Calvin Theological Seminary: Guest Lecture


It was an honor give a guest lecture in a graduate level class on Revelation that my former KU Leuven colleague Danny Daley is currently offering at Calvin Theological Seminary, where he's professor of New Testament. He'd asked me a few months ago to present on chapters 21-22 of Revelation and its New Jerusalem from a reception perspective. Since I wrote a big fat book on exactly that, I guess makes me qualified to talk about such things... 

So I took the opportunity to take on them on guided tour of the first 1000 years of reception of the biblical image. The tour started with the text of Revelation itself, and then moved to the two main streams of reception: the literalist understanding of the New Jerusalem (present in Justin, Irenaeus, Tertullian, Lactantius, the early Augustine, etc.) and the spiritulist interpretation (present in all of the same authors, but also the likes of Clement of Alexandria, Origen, the Cappadocians, some of the medieval expositors of Revelation, etc.). 

We concluded with the two apse mosaics I mentioned in my previous post, which visual representations have a breathtaking theological depth that rivals that even of the literary representations of it.

After the lecture, the students took the conversation straight to the heart of the matter: Christian notions of deification, which was in part inspired by the fact that Danny, in introducing me, pulled out a copy of this brilliant book on the same topic that was edited by Michael Reardon and Paul Copan (InterVarsity Academic, 2025). 

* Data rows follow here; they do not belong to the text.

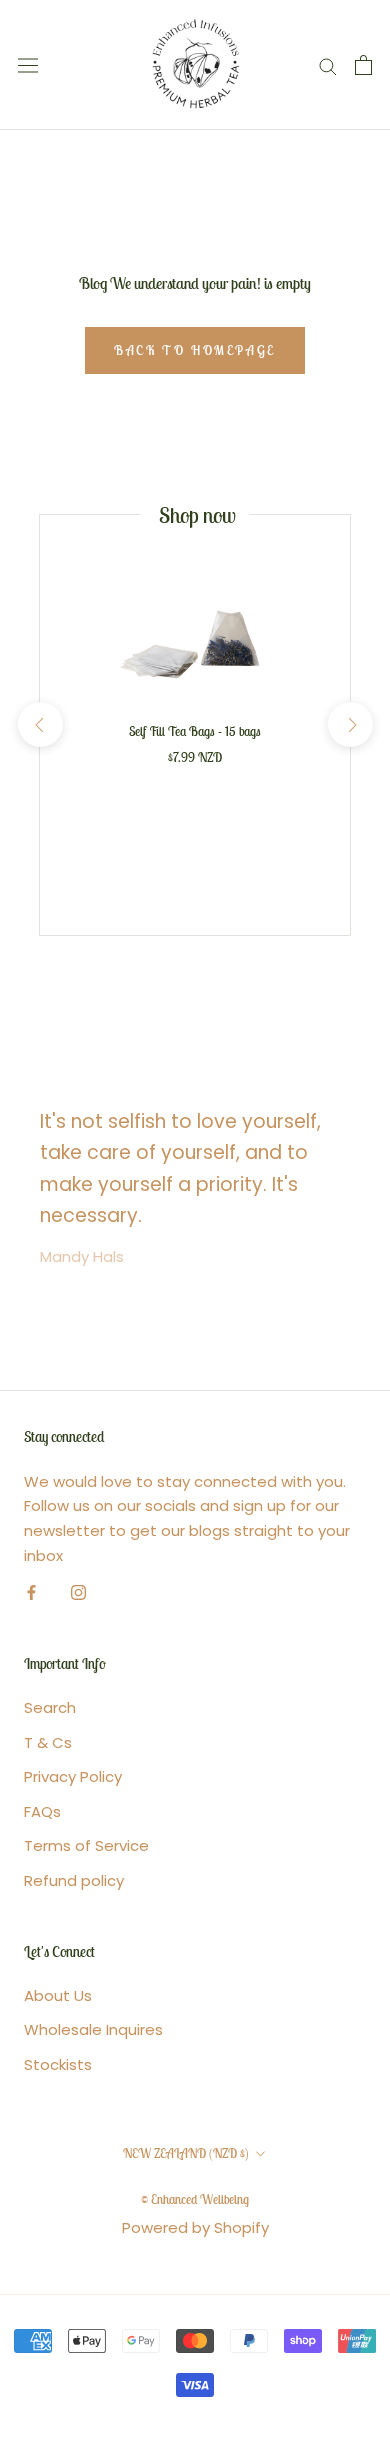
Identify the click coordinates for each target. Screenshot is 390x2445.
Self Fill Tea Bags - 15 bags (195, 731)
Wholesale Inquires (93, 2029)
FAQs (42, 1811)
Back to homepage (195, 350)
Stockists (58, 2064)
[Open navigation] (28, 65)
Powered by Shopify (195, 2227)
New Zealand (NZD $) (186, 2153)
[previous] (39, 724)
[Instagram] (78, 1592)
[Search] (328, 64)
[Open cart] (363, 65)
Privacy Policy (73, 1776)
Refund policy (74, 1880)
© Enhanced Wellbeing (195, 2199)
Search (50, 1707)
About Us (58, 1995)
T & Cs (48, 1742)
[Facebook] (31, 1592)
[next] (349, 724)
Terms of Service (86, 1845)
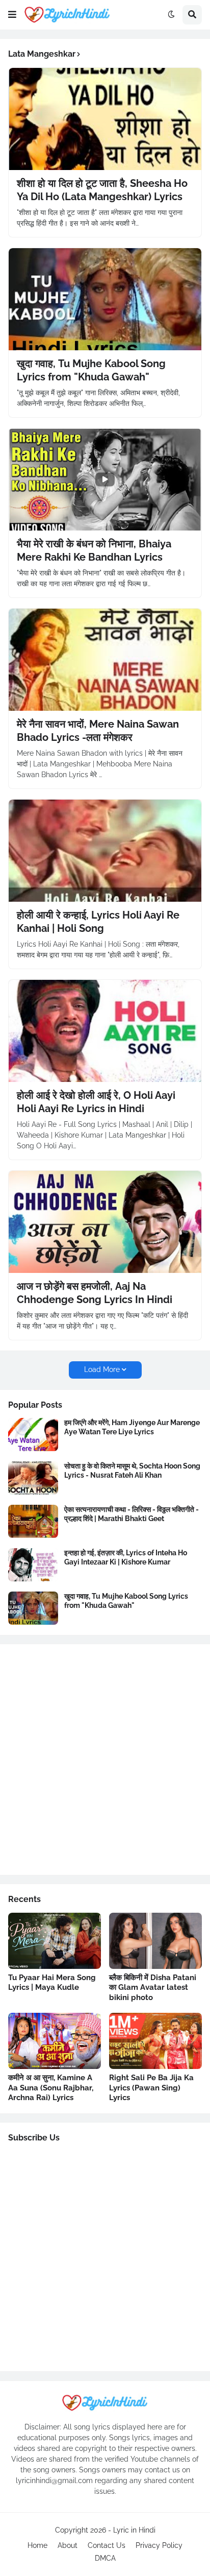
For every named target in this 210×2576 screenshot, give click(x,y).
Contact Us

Given by their questions, it seems a number of them hadn't encountered this idea before, so it was fun territory to introduce them to. Danny told me afterwards that the conversation after I left the presentation continued to be excellent, and it spilled out into the hallway afterwards as well. Which is exactly what I hope my presentations do. If a speaker does their job, they make you change the way you think about something, and plant seeds that start growing and never stop.

Anyway, a huge thanks to Danny and his excellent students for making it such a rich and rewarding time of intellectual, and dare I say spiritual, interchange.